Dios nos llama a vivir nuestro presente, sin embargo, de forma muy distinta. Nos anima al contentamiento, a dar gracias en todo, y a no acordarnos de las cosas antiguas. Y esto nos lleva directamente a la siguiente cuestión: ¿qué hacemos respecto a nuestro pasado? ¿Mirar, o no mirar? Esa es la cuestión.
Cuando se habla de estos temas me resulta casi inevitable que la imagen de la mujer de Lot convertida en estatua de sal por mirar atrás se me venga a la cabeza. Pero la razón por la cual ella tenía ese gesto vedado no era simplemente una cuestión de capricho. Mirar atrás en aquella situación tenía un significado muy potente: estaba muy relacionado, por ejemplo, con el mismo recordatorio que el pueblo de Israel hacía de las cebollas, pepinos o ajos que tenía en Egipto, menospreciando la salvación grandiosa que había experimentado por parte del Dios de los Ejércitos. Resulta increíble que ese pueblo pudiera recordar algo tan insignificante como unas simples verduras después de haber visto el Mar Rojo abierto delante de sí. Sin embargo, así sucedía. Su memoria, como la nuestra, era muy corta. Su percepción, tal como lo es la nuestra, muy limitada.

----------------------------------------

- INSTRUCCIONES:
1. Según el texto sobre mirar al pasado, ¿qué alimentos de Egipto recordaba el pueblo de Israel?
2. Reproduce sin cambios del texto sobre mirar al pasado todo lo que va desde "Cuando se habla" hasta "nuestra, muy limitada.".
Los ítems provienen de una fuente distinta a la del texto.

----------------------------------------

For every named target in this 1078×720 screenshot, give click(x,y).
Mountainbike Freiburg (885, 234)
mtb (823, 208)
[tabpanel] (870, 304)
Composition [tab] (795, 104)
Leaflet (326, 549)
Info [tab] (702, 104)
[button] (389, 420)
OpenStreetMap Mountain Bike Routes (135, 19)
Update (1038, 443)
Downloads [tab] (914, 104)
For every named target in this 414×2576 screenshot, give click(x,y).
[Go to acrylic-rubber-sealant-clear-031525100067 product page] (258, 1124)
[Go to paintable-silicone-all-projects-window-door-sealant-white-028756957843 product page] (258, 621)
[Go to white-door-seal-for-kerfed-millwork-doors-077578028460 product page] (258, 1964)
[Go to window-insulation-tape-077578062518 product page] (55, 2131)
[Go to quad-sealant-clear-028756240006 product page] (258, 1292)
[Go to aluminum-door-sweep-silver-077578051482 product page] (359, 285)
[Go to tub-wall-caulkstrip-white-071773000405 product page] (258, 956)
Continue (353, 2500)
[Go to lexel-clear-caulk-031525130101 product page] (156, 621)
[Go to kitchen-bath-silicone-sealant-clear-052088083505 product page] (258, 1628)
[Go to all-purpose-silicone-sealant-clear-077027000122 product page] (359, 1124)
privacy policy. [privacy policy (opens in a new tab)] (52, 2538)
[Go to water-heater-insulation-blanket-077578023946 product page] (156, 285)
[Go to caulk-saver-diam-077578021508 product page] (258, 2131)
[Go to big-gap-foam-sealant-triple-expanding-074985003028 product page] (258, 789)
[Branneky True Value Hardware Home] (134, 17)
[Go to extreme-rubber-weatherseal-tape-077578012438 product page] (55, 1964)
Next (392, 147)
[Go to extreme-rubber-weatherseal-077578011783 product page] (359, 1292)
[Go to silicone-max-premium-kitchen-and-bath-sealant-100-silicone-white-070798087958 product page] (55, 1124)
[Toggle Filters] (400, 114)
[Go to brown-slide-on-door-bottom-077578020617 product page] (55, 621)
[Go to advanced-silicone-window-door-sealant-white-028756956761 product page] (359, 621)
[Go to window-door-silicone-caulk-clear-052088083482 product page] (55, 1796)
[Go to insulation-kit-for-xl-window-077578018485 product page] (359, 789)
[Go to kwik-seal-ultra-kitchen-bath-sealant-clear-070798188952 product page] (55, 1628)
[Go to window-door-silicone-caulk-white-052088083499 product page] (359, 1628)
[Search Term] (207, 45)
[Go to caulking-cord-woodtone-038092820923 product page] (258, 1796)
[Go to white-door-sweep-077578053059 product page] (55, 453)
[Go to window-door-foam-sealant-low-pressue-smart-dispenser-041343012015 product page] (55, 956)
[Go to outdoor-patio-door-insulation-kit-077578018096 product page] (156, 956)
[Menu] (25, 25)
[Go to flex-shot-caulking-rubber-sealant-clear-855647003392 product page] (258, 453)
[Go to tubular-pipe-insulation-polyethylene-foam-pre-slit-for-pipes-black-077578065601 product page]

----------------------------------------

- RESPUESTAS:
1. Cebollas, pepinos y ajos.

2.
Cuando se habla de estos temas me resulta casi inevitable que la imagen de la mujer de Lot convertida en estatua de sal por mirar atrás se me venga a la cabeza. Pero la razón por la cual ella tenía ese gesto vedado no era simplemente una cuestión de capricho. Mirar atrás en aquella situación tenía un significado muy potente: estaba muy relacionado, por ejemplo, con el mismo recordatorio que el pueblo de Israel hacía de las cebollas, pepinos o ajos que tenía en Egipto, menospreciando la salvación grandiosa que había experimentado por parte del Dios de los Ejércitos. Resulta increíble que ese pueblo pudiera recordar algo tan insignificante como unas simples verduras después de haber visto el Mar Rojo abierto delante de sí. Sin embargo, así sucedía. Su memoria, como la nuestra, era muy corta. Su percepción, tal como lo es la nuestra, muy limitada.